Hey! The new thing for the city!

Hi! Guess what the new, super-in thing is in the city? You’ll never guess. Ok, maybe you will:

#hateHealthyPeople

Yes! Hate healthy people. If you see some person outdoors doing something like running, or even just existing outdoors while wearing running clothes – hate them! Yes! Go for it!

What’s one way that you can spew onto these intolerable people? Deliberately blow your cigarette smoke at them when they pass. It will make them sick!

Along with #hateHealthyPeople there are some cool subcategories as well:

#intimidateRunners

Yes! If you’re a hateful yuppie bigot and see a person running, do your best to intimidate them. If they happen to be running in the road down a super-steep hill in an otherwise completely empty road, and you happen to drive your SUV by, make sure that you only miss them by a few inches! Show them their place! Exercise your power!
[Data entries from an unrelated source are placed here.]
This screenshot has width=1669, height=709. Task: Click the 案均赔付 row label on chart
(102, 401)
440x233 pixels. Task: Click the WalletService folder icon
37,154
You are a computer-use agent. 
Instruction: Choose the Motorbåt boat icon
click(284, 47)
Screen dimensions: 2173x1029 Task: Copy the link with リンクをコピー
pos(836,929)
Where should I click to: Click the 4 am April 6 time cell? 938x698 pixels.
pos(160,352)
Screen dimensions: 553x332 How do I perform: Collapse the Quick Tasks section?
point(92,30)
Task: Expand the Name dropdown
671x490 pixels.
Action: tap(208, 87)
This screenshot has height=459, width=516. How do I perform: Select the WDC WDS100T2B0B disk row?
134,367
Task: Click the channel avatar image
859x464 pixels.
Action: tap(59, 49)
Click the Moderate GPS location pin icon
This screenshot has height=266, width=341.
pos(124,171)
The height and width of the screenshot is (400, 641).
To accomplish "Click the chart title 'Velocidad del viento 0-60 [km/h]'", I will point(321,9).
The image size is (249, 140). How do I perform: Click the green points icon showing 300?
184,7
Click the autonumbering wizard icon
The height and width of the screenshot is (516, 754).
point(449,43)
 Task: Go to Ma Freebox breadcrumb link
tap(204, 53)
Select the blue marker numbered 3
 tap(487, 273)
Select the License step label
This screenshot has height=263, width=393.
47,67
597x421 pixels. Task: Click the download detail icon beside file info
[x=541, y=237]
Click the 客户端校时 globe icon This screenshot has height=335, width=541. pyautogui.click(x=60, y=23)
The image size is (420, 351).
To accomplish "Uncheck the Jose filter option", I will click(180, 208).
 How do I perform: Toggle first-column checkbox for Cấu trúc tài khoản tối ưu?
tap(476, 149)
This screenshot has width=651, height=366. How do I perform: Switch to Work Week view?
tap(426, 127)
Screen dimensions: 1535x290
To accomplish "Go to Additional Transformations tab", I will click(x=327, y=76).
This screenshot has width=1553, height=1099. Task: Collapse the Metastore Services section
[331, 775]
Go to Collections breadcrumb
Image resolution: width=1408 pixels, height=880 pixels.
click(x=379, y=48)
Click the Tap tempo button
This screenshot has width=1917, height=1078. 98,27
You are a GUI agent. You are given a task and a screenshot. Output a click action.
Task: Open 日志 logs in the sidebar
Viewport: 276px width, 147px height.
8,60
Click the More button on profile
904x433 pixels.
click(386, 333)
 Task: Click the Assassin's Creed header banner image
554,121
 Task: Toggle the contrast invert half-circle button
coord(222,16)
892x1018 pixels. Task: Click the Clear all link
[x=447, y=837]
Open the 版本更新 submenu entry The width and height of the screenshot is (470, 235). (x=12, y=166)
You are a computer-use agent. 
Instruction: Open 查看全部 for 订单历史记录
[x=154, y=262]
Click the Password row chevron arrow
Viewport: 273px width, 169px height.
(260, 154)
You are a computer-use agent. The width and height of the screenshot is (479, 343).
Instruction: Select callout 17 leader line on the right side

And make sure you honk your horn at every opportunity, like when they run through an intersection. And of course keep up the perverted stares and the resentful evil-eyes because they look healthy, strong, and happy and happen to be wearing only a sports bra which is so against your morality standard (or is it immorality standard?)!

And yes! We all know how you little, old chinese ladies despise a woman – especially a white, American woman, from showing her abdomen. And – Oh My Gosh – are those the imprints of her nipples you can see poking into the sports bra?! Time to have an apoplectic fit!

Those stupid Americans! Who do they think they are running through the city?!

And, last but not least, we cannot finish this post without mention of the old, tried-and-true category that has been in for so long now:

#despiseBicyclists

Yes! If someone commits the appalling atrocity of riding their bicycle in the city, immediate hate and resent them. Who do they think they are, the entitled snobs on their bicycles!